Best subset of matrix with minimum number of co-occuring non NA values?

129 views Asked by At

I have a N by T matrix of data (N >>T), which have many missing NA values. I am searching for the best row-subset of my matrix, such that any two rows N_i and N_j will have at least k>=2 co-occurring (i.e. occurring at same time t) non-NA values.
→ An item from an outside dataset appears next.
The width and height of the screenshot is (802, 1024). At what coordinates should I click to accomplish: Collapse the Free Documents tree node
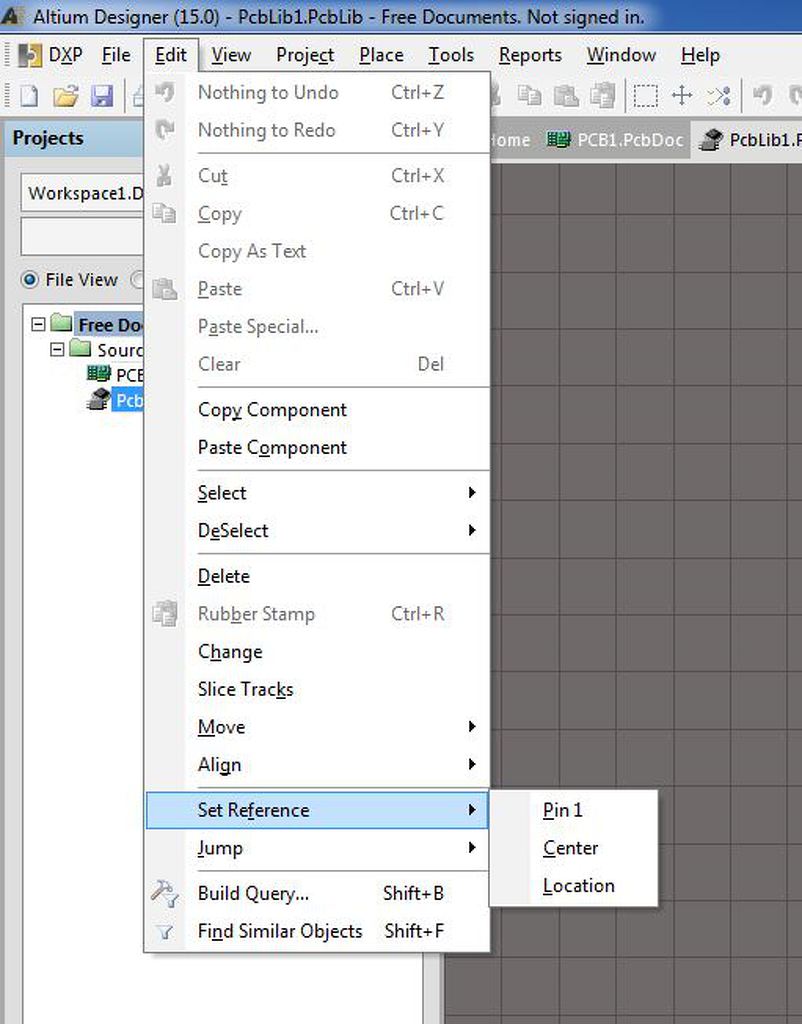38,324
To motivate this, my end goal of finding this subset is to be able to compute a pairwise correlation matrix (using R's cor(., use="pairwise.complete.obs") as initial estimator for a shrinkage procedure.
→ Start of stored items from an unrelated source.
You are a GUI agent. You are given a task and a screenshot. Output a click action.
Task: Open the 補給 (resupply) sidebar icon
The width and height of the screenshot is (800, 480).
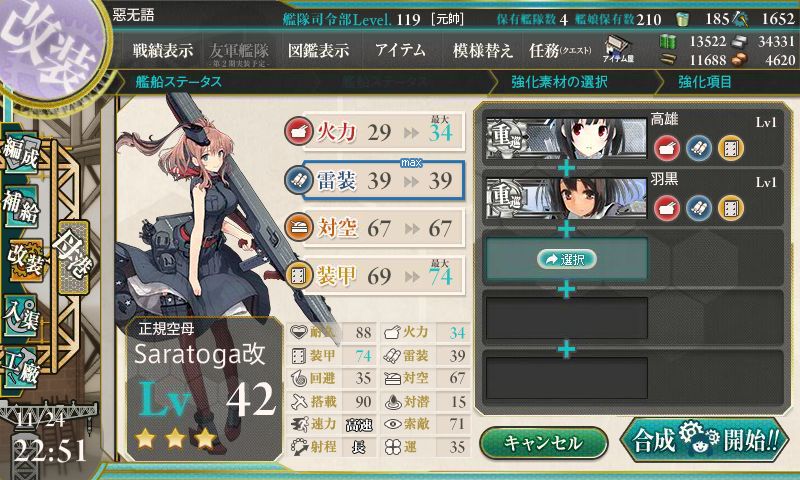coord(21,206)
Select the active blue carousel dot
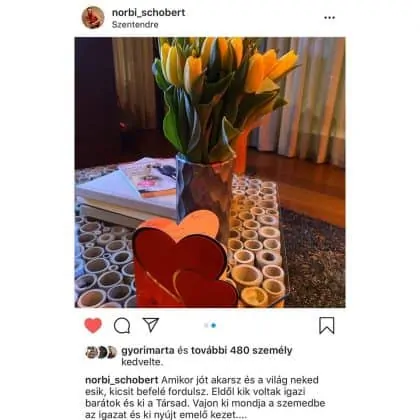This screenshot has width=420, height=420. point(214,325)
Formally, if X is my raw matrix, let Y be the matrix where each entry has value 1 if corresponding X entry has an observed value, 0 for NA. Then YY' will be a N x N matrix counting co-occurrences of non-NA values. Initially this YY' matrix will contain 0 values, indicating that row N_i and N_j have 0 co-occurring values. I want to find the largest subset of X such that the minimum of YY' is say k=2 , or 3, etc.

Is there any algorithm to solve this question, with ideally an implementation in R? I have a feeling this YY' matrix can be considered like a graph, and that there might exist known procedures for this question (clique finding? Steiner tree?) but I am not knowledgeable enough in this domain... I can think of a greedy iterative algorithm removing the worst row each time and re-computing YY, but was hoping there would be a more elegant and faster solution?
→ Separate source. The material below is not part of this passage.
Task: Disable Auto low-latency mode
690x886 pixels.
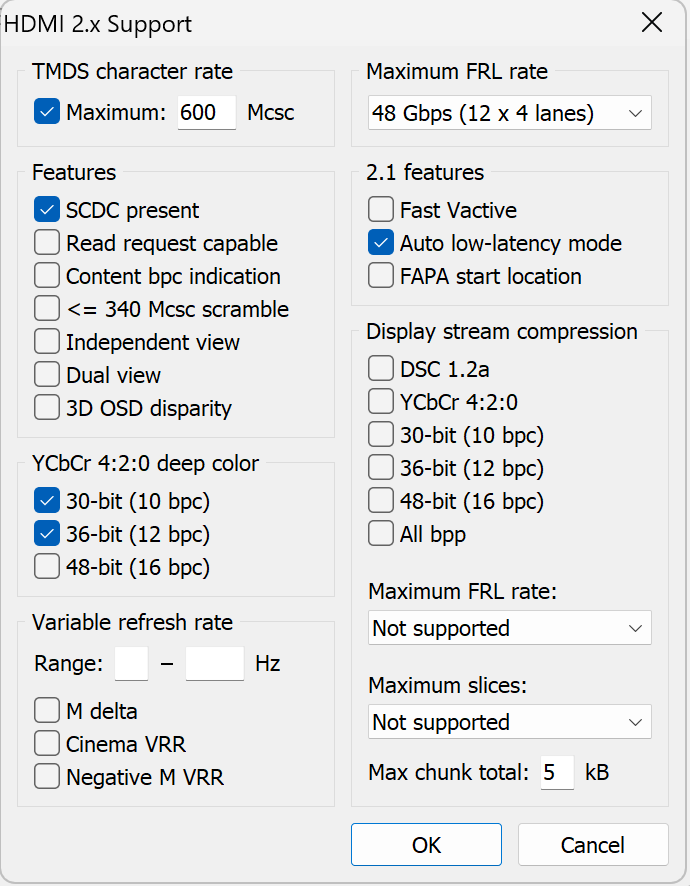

Quick simulation of the data:

set.seed(123)
X <- matrix(rnorm(200*20), 200, 20)
X[sample(1:(200*20), 200*20/2)] <- NA
Y <- 1*!is.na(X)
YY <- tcrossprod(Y)
YY[1:3,1:3]
#>      [,1] [,2] [,3]
#> [1,]    9    6    3
#> [2,]    6   10    4
#> [3,]    3    4   11
min(YY)
#> [1] 0

Created on 2020-09-28 by the reprex package (v0.3.0)

1

There are 1 answers

5
David Eisenstat On

Unfortunately this problem is NP-hard. Given a graph with n vertices and m edges, we can reduce the problem of finding a max clique to solving this problem with k=1 on the vertex-edge incidence matrix (duplicate columns for higher k).

I'd turn the reduction around in the obvious way and reduce this problem to max clique.

The vertices of the graph correspond to rows. There is an edge between two vertices iff the corresponding rows have enough non-NA coöccurring values. To find the max clique, you can call out to the igraph R package.